Kripto Bağış

" TÖVBE " 2. BÖLÜM..!



                         " TÖVBE " 


2. BÖLÜM DEVAMI..!

 DAHA ÖNCEDE SÖYLEDİĞİMİZ GİBİ TÖVBEYİ KABUL EDECEK TEK MAKAMIN SAHİBİ;

SUBHAN VE AZİZ OLAN YÜCE ALLAH AZZE VE CELLE RABBİMİZDİR..!

AŞAĞIDA RESİMDE OKUDUĞUNUZ GİBİ TAKDİR VE TASARRUF ALEMLERİN RABBİ YÜCE ALLAH AZZE VE CELLE RABBİMİZİNDİR..!



TÖVBE KONUSUNDA BİR ÇOK MENKIBE VE AKTARILMIŞLIK VARDIR..! 

BU AKTARILMIŞLIKLARDAN BİR TANESİ DE " AT HIRSIZLIĞI " YAPAN BİR KULUN YAPTIĞI TÖVBEDİR..!

BU YAZIYI WATSAPTAN SEVDİĞİM BİR ABİM BANA GÖNDERDİ BAZI DÜZENLEMELERDEN SONRA SİZLERLE PAYLAŞIYORUM..!

Abdullah-ı İlâhî'nin sohbetleri çok tesirli ve faydalı olurdu. Sohbetlerinde ve diğer zamanlarda herkesin gönlünü almaya çok dikkat gösterirdi. Sohbette bulunanlardan birinin bir sıkıntısı, bir müşkülü olsa onun hâlini keşfeder sıkıntısını giderirdi. Sohbetiyle, tereddütleri ortadan kaldırırdı. 
Yine bir gün sohbette, söz çalışmak ve gayretten açılmıştı ve; "İnsan çalışıp, gayret göstermedikçe olgunlaşamaz ve bir mertebeye ulaşamaz." buyurmuştu. Bu sırada sohbetinde bulunan bir âlim, bu sözleri işitince, "at hırsızı kıssası" diye bilinen bir hâdiseyi hatırladı. 
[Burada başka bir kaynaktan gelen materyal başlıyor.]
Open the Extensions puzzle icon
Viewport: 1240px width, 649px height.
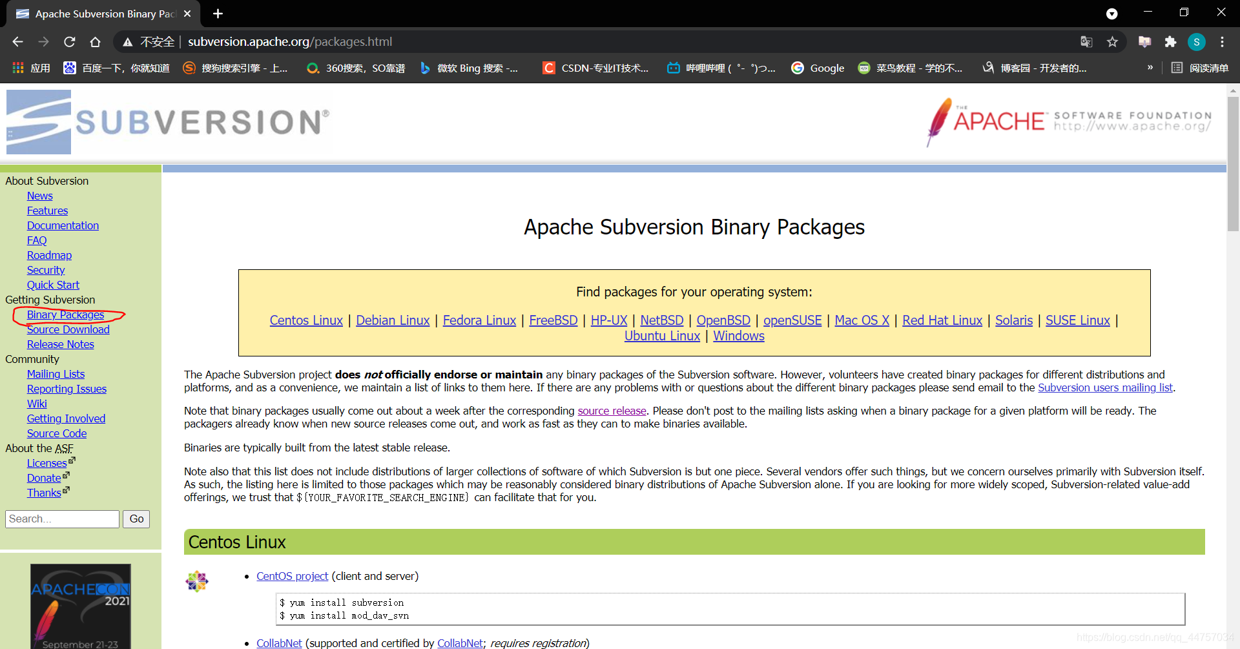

"Peki onun hâli nasıl oldu?" diye düşündü. Abdullah-ı İlâhî, o âlimin kalbinden geçen düşünceleri kerâmetiyle anlayıp, ona doğru dönerek; "Söylediğim söze, at hırsızlığı yapan kimsenin hâli ile karşı çıkmak hâtıra geldi değil mi? Fakat ona da cevap vardır." dedi. Sonra sohbetinde bulunanlara dönüp; "Hiç o hâdiseyi işiteniniz var mıdır?" diye sordu. Ve hâdiseyi şöyle anlattı: 

"Bir hırsız geceleri at çalıp satardı. Ömrünü böyle hebâ ederdi. Bir defâsında da, bulunduğu şehrin en büyük âlimi ve evliyâsı Ma'rûf-ı Kerhî'nin atını çalmak için ahırına girmişti. Tam atı çözüp götüreceği sırada, ahırın duvarı yarılıp, içeriye bir nûr yayıldı. Bu nûr içinde, iki nûr yüzlü zât gözüktü. Hırsız bu hali görünce, kendini hemen at pisliğinin arasına atıp gizlendi. Korku ve telaş içinde boğazına kadar at pisliğinin içine gömüldü. Bu sırada ahırın yarılan duvarının karşısında ki duvardan daha büyük bir yarık açılarak daha parlak bir nûr gözüktü. Bu nûr arasında da, o zamânın kutbu, en büyük velîsi olan ev sâhibi Ma'rûf-ı Kerhî çıktı. Öncekiler onu görünce hürmet göstererek selâm verdiler. Ev sâhibi Ma'rûf-ı Kerhî diğerlerine niçin geldiklerini sorunca; "Falan evliyâ arkadaşımız vefât etti. Onun yerine kimi tâyin edeceğiz? Size arzetmek istedik." dediler. Atların sâhibi olan Ma'rûf-ı Kerhî ; "Onun yerine, at hırsızını tayin ettik." dedi. Soran iki zât da evliyâ olup ricâl-ül-gayb denilen velîlerden idiler. At hırsızlığı yapmaya gelen kimsenin, at pisliğine gömülüp saklandığını biliyorlardı. Hemen yanına varıp, onu at pisliğinin arasından çıkardılar, gönlünü alıp, tebrik ederek kucakladılar. Atların sâhibi ve zamânın kutbu evliyâ Ma'rûf-ı Kerhî'nin yanına gelip, elini öptüler. Sonra hep birlikte vefât eden arkadaşlarının cenâzesini kaldırmaya gittiler."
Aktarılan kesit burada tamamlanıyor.